Achieve high bandwidth performance with NFS enhancements from VAST Data

What was old is new again! The Network File System protocol is the grizzled remote data access veteran harking back to 1984 and has been a tried and tested way to access data from another server, while preserving the hierarchical file and directory semantics native to Unix and Linux. Being a Layer 7 protocol in the OSI stack, modern implementations of NFS use TCP (and RDMA) as the underlying transport across the network.

In this article, we’ll examine some of the innovative work VAST Data has delivered to our customers for NFS3. VAST also supports access over SMB and S3, as well as through a Kubernetes CSI – but these will not be discussed here.
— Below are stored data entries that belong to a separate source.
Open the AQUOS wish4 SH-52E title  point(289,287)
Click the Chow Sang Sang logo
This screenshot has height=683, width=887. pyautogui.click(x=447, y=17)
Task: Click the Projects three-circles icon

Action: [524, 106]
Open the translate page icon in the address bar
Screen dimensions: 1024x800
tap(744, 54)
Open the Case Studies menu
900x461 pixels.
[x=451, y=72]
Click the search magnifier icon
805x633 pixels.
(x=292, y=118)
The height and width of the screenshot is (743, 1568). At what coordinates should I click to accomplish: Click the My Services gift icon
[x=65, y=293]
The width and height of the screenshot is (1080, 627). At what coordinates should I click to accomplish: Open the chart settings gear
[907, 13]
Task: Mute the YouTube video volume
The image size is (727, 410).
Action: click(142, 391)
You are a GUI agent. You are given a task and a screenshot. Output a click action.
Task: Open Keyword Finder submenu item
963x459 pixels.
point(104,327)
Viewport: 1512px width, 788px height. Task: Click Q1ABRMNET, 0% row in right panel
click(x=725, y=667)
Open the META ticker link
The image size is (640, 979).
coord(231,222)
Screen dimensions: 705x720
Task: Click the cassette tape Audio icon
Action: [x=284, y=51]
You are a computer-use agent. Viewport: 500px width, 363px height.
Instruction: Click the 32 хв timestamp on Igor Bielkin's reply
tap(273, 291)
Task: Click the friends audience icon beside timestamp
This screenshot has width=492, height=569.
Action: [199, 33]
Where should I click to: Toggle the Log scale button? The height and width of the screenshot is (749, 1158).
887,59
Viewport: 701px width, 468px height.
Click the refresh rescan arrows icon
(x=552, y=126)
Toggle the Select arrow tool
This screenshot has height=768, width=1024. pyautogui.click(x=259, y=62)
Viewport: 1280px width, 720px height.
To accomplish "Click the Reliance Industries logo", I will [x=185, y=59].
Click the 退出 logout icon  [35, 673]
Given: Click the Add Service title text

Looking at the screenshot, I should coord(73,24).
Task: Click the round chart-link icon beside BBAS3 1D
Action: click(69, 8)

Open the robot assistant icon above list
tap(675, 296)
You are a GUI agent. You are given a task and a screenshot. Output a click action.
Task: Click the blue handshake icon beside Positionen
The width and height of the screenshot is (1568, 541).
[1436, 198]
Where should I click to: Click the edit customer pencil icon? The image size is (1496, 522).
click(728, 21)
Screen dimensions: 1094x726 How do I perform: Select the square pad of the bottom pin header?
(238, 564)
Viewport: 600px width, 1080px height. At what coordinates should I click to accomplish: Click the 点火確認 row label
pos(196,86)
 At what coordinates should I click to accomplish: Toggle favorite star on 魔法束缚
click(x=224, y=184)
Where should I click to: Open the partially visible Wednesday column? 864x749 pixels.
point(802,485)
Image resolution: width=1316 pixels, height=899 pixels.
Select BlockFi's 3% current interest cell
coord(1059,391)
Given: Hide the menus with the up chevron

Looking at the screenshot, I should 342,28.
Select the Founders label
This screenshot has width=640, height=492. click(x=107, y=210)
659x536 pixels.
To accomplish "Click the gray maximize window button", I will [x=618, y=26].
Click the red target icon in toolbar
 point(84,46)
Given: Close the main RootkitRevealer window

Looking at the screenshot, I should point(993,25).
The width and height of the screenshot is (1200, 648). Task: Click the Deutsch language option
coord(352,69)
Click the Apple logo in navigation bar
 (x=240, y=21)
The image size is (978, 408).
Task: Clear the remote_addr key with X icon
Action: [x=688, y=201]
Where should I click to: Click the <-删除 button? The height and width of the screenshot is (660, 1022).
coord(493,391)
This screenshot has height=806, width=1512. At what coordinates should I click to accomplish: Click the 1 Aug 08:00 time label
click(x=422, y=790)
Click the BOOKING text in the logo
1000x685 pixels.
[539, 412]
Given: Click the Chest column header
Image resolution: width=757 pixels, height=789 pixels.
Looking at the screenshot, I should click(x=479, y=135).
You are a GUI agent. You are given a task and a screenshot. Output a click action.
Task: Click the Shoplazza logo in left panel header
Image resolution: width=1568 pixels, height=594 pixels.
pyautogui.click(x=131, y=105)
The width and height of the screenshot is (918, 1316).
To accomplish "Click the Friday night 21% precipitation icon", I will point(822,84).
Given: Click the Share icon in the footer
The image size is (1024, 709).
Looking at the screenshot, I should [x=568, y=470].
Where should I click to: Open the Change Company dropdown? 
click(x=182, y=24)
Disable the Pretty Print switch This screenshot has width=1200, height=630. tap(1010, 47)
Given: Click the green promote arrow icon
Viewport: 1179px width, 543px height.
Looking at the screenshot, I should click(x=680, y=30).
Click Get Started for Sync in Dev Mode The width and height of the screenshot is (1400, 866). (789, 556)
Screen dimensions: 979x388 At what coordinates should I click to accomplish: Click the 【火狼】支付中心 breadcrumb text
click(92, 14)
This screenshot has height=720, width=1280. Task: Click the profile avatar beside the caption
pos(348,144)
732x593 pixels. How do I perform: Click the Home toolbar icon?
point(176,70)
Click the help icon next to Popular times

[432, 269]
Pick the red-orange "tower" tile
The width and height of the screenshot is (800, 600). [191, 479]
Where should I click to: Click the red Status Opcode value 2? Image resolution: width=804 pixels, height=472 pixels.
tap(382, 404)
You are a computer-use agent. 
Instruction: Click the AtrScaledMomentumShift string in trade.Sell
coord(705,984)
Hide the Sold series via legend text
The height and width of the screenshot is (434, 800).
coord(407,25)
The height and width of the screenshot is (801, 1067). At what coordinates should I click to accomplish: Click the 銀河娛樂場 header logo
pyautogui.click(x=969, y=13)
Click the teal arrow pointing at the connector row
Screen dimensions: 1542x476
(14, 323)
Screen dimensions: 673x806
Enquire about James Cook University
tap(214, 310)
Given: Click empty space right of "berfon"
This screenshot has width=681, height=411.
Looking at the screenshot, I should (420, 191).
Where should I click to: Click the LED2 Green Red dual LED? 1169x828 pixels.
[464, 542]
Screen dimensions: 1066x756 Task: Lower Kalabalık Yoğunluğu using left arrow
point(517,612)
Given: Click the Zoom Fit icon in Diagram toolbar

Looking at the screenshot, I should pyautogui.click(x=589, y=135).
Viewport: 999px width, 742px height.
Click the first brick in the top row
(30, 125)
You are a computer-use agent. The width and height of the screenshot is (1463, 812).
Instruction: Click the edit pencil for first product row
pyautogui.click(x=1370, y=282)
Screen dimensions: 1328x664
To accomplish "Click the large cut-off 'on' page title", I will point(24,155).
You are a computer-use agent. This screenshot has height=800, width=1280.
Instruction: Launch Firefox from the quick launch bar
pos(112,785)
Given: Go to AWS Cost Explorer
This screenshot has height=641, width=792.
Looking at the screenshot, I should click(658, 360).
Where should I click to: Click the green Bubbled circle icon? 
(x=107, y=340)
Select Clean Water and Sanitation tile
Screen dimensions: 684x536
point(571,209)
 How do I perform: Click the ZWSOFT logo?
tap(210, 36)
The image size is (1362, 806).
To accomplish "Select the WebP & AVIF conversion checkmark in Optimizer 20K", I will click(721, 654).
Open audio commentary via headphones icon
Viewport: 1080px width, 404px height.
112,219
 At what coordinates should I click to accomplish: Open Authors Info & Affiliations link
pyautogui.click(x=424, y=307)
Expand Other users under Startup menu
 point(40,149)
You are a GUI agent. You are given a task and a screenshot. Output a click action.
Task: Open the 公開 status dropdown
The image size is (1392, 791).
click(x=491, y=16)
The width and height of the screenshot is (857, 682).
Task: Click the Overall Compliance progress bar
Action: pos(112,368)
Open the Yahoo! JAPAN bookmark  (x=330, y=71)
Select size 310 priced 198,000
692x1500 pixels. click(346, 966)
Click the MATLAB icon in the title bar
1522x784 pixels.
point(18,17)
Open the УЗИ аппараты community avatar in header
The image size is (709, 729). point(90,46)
In addition, we recently introduced NFS4 support at VAST. A more detailed discussion of our implementation of  NFS4 features can be found in this blog post.

NFS3 is well defined in the standards community in RFC 1813 and while its availability is almost universal across operating systems and networks, it has never enjoyed a solid reputation for high bandwidth performance.

Enter VAST Data

We figured throwing out the baby with the bath water made no sense. Why not leverage the simplicity, solid install base, and standards-based implementation of NFS and improve the performance and availability to get the best of both worlds.The complexities of parallel file systems simply aren’t worth the hassle when NFS can be equally performant.This article examines the different methods of accessing data from a VAST Cluster using NFS3 that help you deliver high bandwidth performance, which are game-changing especially in your GPU accelerated environments.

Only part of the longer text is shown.